---- MATERIALS PROVIDED

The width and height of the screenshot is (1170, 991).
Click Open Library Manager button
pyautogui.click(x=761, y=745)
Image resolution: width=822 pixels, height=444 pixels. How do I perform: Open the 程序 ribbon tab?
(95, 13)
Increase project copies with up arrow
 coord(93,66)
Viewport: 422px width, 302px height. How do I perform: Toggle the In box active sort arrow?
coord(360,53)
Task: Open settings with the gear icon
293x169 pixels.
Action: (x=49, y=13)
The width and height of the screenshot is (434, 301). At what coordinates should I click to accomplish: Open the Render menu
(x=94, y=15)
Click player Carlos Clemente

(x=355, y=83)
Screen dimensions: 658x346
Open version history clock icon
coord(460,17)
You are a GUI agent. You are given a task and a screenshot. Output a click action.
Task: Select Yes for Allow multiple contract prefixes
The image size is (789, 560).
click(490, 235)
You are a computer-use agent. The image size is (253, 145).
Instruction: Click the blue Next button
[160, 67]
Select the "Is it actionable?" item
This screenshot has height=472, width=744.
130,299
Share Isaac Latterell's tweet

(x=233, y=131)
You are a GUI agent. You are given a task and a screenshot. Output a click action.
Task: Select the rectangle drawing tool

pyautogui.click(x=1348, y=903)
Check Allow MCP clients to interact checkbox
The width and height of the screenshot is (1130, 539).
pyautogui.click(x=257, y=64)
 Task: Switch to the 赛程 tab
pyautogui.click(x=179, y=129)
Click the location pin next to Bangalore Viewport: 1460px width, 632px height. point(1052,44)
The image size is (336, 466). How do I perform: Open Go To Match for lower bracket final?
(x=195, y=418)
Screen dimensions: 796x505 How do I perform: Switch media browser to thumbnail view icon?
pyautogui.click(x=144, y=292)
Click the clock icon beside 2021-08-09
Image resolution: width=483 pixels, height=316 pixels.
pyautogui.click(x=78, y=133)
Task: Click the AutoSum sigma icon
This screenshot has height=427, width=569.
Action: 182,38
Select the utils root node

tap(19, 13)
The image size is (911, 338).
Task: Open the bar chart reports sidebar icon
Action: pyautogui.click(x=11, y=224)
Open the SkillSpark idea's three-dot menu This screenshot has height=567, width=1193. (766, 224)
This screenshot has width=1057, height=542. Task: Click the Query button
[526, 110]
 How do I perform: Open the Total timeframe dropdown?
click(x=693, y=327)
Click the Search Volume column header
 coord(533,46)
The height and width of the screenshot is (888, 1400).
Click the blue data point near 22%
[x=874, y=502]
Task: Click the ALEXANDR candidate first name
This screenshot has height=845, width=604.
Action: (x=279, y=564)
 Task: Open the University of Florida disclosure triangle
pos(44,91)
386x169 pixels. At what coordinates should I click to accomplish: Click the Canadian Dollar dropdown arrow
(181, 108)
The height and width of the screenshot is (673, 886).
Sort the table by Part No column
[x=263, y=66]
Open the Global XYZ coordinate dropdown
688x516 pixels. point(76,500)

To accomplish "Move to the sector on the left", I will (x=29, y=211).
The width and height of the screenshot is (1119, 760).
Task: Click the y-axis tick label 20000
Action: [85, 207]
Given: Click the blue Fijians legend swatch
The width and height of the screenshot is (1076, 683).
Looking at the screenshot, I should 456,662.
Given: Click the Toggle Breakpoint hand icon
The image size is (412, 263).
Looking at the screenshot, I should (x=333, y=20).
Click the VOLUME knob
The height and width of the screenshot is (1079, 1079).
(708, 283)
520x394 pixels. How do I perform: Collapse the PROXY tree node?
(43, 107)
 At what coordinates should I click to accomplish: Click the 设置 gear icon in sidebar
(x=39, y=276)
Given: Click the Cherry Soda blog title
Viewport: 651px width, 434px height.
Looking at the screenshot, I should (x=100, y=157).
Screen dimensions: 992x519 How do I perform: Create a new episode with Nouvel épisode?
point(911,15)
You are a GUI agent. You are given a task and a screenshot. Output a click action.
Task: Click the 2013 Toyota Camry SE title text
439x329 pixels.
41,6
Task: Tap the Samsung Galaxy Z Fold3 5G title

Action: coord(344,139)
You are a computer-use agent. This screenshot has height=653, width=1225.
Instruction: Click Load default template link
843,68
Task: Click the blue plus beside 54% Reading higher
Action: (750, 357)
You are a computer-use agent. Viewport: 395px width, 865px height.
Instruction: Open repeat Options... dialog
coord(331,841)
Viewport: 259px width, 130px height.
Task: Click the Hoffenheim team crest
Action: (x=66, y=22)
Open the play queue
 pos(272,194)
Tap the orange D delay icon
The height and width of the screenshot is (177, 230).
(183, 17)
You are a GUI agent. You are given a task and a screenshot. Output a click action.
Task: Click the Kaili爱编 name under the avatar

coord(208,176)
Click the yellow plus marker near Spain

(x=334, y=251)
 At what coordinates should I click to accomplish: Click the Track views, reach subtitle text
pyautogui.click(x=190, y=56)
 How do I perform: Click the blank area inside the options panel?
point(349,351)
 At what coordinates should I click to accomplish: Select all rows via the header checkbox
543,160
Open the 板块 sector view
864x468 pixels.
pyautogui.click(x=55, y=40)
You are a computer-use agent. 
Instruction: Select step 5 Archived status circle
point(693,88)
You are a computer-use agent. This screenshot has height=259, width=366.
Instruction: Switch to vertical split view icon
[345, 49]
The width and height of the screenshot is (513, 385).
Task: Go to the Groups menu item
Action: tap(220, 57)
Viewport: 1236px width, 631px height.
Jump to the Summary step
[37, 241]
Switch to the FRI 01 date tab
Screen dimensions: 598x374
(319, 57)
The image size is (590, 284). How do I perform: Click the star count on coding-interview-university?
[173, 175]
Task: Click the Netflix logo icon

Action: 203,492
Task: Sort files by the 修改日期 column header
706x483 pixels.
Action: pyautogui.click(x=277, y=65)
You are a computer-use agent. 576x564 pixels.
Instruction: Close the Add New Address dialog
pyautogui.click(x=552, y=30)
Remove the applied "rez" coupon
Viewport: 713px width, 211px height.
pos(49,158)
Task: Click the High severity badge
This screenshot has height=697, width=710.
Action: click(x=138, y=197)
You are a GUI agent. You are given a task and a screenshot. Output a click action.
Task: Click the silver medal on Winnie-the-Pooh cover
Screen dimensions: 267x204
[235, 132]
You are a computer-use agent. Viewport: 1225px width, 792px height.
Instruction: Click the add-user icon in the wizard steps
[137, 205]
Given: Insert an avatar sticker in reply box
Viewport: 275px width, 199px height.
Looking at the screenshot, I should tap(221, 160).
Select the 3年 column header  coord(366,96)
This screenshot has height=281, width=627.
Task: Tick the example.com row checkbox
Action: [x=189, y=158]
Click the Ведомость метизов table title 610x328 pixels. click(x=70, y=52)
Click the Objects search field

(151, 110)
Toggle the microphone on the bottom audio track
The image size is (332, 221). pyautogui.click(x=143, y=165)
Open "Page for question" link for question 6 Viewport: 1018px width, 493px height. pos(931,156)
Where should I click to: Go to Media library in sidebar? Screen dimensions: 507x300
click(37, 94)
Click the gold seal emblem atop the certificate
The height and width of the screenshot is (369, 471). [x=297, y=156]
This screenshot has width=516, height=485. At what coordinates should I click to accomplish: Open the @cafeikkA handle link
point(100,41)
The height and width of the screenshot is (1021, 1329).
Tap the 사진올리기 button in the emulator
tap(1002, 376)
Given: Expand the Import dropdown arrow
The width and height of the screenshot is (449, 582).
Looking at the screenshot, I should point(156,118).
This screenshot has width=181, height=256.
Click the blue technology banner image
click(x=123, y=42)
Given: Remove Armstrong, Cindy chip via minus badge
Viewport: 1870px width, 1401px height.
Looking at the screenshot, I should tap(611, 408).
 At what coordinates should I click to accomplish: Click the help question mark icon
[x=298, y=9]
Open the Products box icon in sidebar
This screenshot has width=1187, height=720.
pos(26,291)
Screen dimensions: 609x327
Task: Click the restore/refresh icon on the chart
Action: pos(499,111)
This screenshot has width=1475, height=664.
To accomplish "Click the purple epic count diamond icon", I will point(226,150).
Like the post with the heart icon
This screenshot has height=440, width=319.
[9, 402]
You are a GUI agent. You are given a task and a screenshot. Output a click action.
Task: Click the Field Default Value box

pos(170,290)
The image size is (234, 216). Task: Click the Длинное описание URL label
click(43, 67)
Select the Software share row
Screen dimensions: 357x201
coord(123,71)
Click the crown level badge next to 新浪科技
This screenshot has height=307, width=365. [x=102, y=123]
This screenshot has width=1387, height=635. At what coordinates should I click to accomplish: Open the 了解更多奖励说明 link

--------

Turn the listing above, from the line with "Toggle the microphone" up to and including the line with "Looking at the screenshot, I should tap(611, 408).", into a Markdown table with a Row column holding the row number and a Line column holding the line. Leave out any blank lines.

| Row | Line |
|---|---|
| 1 | Toggle the microphone on the bottom audio track |
| 2 | The image size is (332, 221). pyautogui.click(x=143, y=165) |
| 3 | Open "Page for question" link for question 6 Viewport: 1018px width, 493px height. pos(931,156) |
| 4 | Where should I click to: Go to Media library in sidebar? Screen dimensions: 507x300 |
| 5 | click(37, 94) |
| 6 | Click the gold seal emblem atop the certificate |
| 7 | The height and width of the screenshot is (369, 471). [x=297, y=156] |
| 8 | This screenshot has width=516, height=485. At what coordinates should I click to accomplish: Open the @cafeikkA handle link |
| 9 | point(100,41) |
| 10 | The height and width of the screenshot is (1021, 1329). |
| 11 | Tap the 사진올리기 button in the emulator |
| 12 | tap(1002, 376) |
| 13 | Given: Expand the Import dropdown arrow |
| 14 | The width and height of the screenshot is (449, 582). |
| 15 | Looking at the screenshot, I should point(156,118). |
| 16 | This screenshot has width=181, height=256. |
| 17 | Click the blue technology banner image |
| 18 | click(x=123, y=42) |
| 19 | Given: Remove Armstrong, Cindy chip via minus badge |
| 20 | Viewport: 1870px width, 1401px height. |
| 21 | Looking at the screenshot, I should tap(611, 408). |